CORTE DI CASSAZIONE – Ordinanza 03 maggio 2019, n. 11640
Tributi – IVA – Importazioni – Irregolare utilizzo del deposito IVA – Barche ormeggiate nell’area portuale e non immesse materialmente nel deposito – Applicazione sanzioni per illegittimo utilizzo della sospensione dell’IVA – Imposta assolta con reverse charge mediante autofattura all’estrazione – Legittimità
Fatti di causa
Sulla base di un P.V.C. del 6.6.2008, l’Ufficio delle Dogane della Spezia emise tre avvisi di rettifica dell’accertamento nei confronti di C.L.P. s.r.l. (poi incorporata da S. s.p.a.), contestandole irregolarità nella importazione di alcune imbarcazioni (circa 30), ed in particolare l’irregolare utilizzo del proprio deposito IVA: era infatti emerso che dette imbarcazioni, anziché essere materialmente immesse all’interno del deposito, venivano ormeggiate alle bitte collocate sulla banchine dell’area portuale, nello spazio antistante il magazzino della società. In tal guisa, secondo l’Ufficio, la società non avrebbe potuto servirsi della sospensione dell’IVA ai sensi dell’art. 50-bis, comma 4, del d.l. n. 331/1993, conv. in legge n. 427/1993, né tantomeno assolvere l’imposta con il meccanismo del c.d. reverse charge, mediante emissione di autofattura all’atto dell’estrazione dei beni dal deposito, come invece aveva fatto. L’Ufficio chiamò quindi in via solidale l’importatore (CAD La Spezia) e la stessa società, quale titolare del deposito IVA, all’esborso di complessivi € 4.906.360,67 a titolo di IVA non assolta in Dogana, preannunciando anche la sanzione di cui all’art. 13, d.lgs. n. 471/1997. La società propose tre distinti ricorsi dinanzi alla C.T.P. della Spezia, che li accolse integralmente con altrettante sentenze del 27.10.2009. La C.T.R. della Liguria, previa riunione dei relativi appelli proposti dall’Ufficio, li respinse con sentenza del 10.4.2012, confermando la prima decisione, seppur con diversa motivazione.
L’Agenzia delle Dogane ricorre ora per cassazione, sulla base di due motivi, cui resiste con controricorso, proponendo anche ricorso incidentale affidato a tre motivi, S. s.p.a., che ha pure depositato memoria.
Ragioni della decisione
Ricorso principale
1.1 – Con il primo motivo, si denuncia violazione degli artt. 1 e 70 del d.P.R. n. 633/1972, in relazione all’art. 360, comma 1, n. 3, c.p.c.

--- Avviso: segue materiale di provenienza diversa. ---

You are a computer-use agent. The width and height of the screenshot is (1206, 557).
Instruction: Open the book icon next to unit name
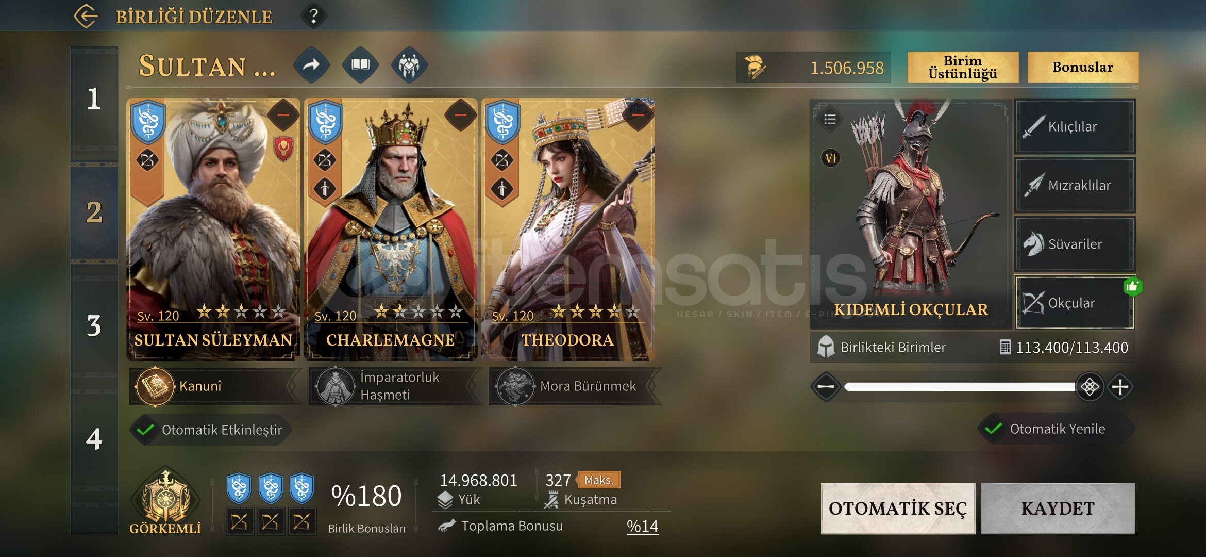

Si censura l’affermazione della C.T.R. secondo cui l’IVA all’importazione costituirebbe una sanzione doganale, e ciò ai fini della ritenuta applicabilità dell’art. 220 del Regolamento CEE n. 2913/1992 (c.d. Codice Doganale Comunitario, di seguito CDC). Osserva la ricorrente che l’IVA all’importazione non è affatto una sanzione ma, al contrario e con evidenza, un’imposta.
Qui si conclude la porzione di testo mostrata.